### [Instruction a]
Output everything in the earnings call transcript from "Thank you, operator, and" down to "year-on-year premium reduction.", copied verbatim.

==== Source document ====

If one or more risks or uncertainties materialize or if the company's underlying assumptions prove to be incorrect, actual results may vary materially from what the company projects. The company undertakes no obligation to update publicly or revise any forward-looking statements, whether as a result of new information, future events or otherwise, except as required by law. I would now like to turn the conference over to Greenlight Re's CEO, Mr. Simon Burton.

Please go ahead, sir.

Simon Burton -- Chief Executive Officer

Thank you, operator, and good morning, everyone. Greenlight Re had a good quarter with positive results from both our underwriting and investments. Gross written premium for the quarter were increased by about 7% over the second quarter of 2018. This growth represents the first year-on-year quarterly increase in gross written premium since we implemented changes to our underwriting appetites in late 2017, which resulted in six quarters of year-on-year premium reduction.

The increase achieved during the second quarter of 2019 reflects the combination of attractive sources of new business and rate improvements in multiple areas of our existing portfolio. In the property catastrophe class, the two years of outsized industry losses have resulted in rate improvements that I expect will continue through the year-end renewal season and perhaps into 2020. One of the pricing improvements is caused by a significant deterioration in industry insured loss estimates for Typhoon Jebi from initial estimates of $5 billion to about $15 billion today. Reinsurance industry as a whole, this miss on loss estimation was painful, following another significant miss on Hurricane Irma in 2017.

While our loss pick on Jebi increased by about $3 million during the second quarter, our loss estimates on Irma has decreased over time, with our overall recent record on catastrophe loss estimation proving to be excellent. We are also seeing pricing improvement from the significant level of trapped collateral in ILS funds, which has increased the demand for traditional rated products. We estimate that retro rates increases have exceeded those of direct reinsurance by a margin of between 5 and 10%. As a result, we have not renewed our retro cover this year in order to maximize the return on allocated capital.

====

### [Instruction b]
Filter the rows below to the lines that contain the string "should", and copy each of those lines unchanged. The match is case-sensitive.

==== Data excerpts ====

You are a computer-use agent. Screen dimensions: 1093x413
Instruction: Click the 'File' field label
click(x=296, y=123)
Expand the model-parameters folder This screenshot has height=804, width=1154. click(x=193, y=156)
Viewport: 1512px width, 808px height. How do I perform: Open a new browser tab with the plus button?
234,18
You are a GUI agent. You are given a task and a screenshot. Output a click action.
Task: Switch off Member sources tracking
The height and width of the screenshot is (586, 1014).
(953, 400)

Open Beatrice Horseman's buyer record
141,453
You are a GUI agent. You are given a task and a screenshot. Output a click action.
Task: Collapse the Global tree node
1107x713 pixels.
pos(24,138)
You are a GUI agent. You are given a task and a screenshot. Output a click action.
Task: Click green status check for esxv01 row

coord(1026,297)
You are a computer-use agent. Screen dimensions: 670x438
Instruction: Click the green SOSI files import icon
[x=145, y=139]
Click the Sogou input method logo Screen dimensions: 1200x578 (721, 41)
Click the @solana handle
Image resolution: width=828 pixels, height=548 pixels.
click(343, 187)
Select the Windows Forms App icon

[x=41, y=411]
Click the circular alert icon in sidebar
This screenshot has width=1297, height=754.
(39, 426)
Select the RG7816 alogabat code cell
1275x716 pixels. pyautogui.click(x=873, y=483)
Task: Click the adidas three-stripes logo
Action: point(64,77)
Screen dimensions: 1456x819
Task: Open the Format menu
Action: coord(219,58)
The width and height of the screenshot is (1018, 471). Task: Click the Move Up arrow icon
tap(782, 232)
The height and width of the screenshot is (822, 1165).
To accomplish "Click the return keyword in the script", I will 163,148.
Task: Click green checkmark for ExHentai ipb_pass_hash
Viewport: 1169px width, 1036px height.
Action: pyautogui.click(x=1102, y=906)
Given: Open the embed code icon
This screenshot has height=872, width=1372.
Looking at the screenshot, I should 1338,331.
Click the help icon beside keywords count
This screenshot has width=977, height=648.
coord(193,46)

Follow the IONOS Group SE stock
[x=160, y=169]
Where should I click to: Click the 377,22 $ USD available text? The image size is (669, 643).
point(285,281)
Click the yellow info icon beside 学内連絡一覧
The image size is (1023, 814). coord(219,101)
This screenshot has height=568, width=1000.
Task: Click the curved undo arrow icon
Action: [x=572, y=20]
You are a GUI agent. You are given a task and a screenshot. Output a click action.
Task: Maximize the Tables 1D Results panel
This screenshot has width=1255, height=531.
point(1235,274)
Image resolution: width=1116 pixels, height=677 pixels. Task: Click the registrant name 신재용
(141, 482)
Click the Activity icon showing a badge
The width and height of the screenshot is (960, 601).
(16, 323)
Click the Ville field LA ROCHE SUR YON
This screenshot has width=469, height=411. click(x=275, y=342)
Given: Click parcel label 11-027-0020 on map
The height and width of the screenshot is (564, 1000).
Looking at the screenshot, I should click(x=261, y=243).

====

### [Written response a]
Thank you, operator, and good morning, everyone. Greenlight Re had a good quarter with positive results from both our underwriting and investments. Gross written premium for the quarter were increased by about 7% over the second quarter of 2018. This growth represents the first year-on-year quarterly increase in gross written premium since we implemented changes to our underwriting appetites in late 2017, which resulted in six quarters of year-on-year premium reduction.

### [Written response b]
Looking at the screenshot, I should 1338,331.
Where should I click to: Click the 377,22 $ USD available text? The image size is (669, 643).
Looking at the screenshot, I should click(x=261, y=243).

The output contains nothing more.